• _Source passage_:

Right now, just a few days in I cannot believe I would tell myself no to a small handful of chocolate chips. Saying "no" to chocolate has certainly been the most difficult thing for me about this entire thing, so far. One batch of brownies each week, or even every 2 weeks, couldn't be that bad, right?
But the truth is that we'd gotten to the point where we ate a sweet snack (cookies, brownies, etc.) twice a day. I'd often sneak in a few extras here and there, if no one else was in the kitchen. So I was eating sweets as a large portion of my daily diet. Not particularly nutritious!
For quite some time I would have to eat every 2-3 hours all the time or else feel all shaky and trembly. Like, I can't go from breakfast to lunch without eating, from lunch to dinner.
I had become a slave to food, in particular sweets. In truth, it was getting out of hand. I don't want to raise children to have eating habits like that. So things were getting pretty unhealthy, and in my house, I do all the grocery shopping, and all the cooking, and if we eat out, it's only because I wanted to. In short, I came to the realization that I pretty much control what my family puts in their mouths. Do I want to provide empty-calories or nutritive foods? Do I want to raise my children to not give much thought to the food they eat, or impart to them healthy eating habits?

• _What you need to do_:
For each statement below, say yes or no as to whether it agrees with the passage on giving up sweets, and quote the words of the passage that decide it: (a) The writer's household had been eating a sweet snack twice a day. (b) Someone other than the writer does most of the cooking at home. (c) The writer has found refusing chocolate to be the hardest part so far.

• _Entries shown_:
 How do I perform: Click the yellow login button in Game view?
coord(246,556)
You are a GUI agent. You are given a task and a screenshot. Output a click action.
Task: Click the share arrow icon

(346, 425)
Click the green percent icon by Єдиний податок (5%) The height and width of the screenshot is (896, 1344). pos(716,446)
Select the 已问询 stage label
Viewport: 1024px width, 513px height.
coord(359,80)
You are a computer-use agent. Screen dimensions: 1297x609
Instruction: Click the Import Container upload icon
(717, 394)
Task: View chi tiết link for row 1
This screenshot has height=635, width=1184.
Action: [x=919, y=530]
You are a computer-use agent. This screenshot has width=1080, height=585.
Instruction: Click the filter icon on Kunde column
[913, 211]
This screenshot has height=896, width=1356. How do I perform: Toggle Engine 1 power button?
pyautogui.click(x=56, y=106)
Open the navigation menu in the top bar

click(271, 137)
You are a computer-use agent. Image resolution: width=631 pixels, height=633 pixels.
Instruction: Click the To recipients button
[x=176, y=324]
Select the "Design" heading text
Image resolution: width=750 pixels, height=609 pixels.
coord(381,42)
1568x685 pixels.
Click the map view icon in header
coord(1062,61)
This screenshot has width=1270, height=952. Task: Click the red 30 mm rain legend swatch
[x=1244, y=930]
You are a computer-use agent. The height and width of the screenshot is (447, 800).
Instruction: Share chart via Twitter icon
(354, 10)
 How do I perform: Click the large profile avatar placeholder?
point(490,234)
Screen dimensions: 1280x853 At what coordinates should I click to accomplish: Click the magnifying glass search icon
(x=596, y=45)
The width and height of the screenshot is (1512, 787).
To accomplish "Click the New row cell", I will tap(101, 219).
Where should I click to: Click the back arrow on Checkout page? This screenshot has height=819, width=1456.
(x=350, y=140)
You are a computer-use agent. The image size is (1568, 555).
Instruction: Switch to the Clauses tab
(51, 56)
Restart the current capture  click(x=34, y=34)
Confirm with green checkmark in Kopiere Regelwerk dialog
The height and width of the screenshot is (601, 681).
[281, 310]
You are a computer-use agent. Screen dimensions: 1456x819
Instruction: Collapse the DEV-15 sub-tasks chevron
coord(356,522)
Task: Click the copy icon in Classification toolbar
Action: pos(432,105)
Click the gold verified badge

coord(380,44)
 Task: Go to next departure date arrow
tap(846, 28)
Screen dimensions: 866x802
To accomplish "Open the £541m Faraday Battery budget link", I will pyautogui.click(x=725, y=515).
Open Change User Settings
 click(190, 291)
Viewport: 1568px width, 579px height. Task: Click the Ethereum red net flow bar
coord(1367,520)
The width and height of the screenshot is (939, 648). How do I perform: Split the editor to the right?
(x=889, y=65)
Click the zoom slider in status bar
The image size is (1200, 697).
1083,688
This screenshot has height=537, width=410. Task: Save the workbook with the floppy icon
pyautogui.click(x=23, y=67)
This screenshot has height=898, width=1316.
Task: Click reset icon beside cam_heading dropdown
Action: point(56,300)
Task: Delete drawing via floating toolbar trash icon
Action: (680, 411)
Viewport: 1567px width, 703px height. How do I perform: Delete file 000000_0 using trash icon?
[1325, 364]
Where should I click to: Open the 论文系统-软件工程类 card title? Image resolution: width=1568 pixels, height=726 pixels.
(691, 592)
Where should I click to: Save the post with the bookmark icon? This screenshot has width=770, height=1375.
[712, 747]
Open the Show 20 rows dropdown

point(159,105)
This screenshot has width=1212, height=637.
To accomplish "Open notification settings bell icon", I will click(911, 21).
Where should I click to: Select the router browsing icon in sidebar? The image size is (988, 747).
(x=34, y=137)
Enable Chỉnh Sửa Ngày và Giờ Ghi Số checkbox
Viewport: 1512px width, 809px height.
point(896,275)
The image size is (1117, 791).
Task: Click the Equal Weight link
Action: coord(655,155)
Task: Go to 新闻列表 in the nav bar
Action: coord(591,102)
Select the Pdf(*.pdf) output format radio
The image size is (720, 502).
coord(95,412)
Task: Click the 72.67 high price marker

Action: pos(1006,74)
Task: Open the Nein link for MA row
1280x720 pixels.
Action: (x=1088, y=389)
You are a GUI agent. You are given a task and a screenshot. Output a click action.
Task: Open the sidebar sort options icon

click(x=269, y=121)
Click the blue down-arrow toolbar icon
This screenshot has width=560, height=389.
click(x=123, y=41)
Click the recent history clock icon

• _Result of the task_:
(a) Yes: "we ate a sweet snack (cookies, brownies, etc.) twice a day."
(b) No: "I do all the grocery shopping, and all the cooking"
(c) Yes: "Saying "no" to chocolate has certainly been the most difficult thing for me about this entire thing, so far."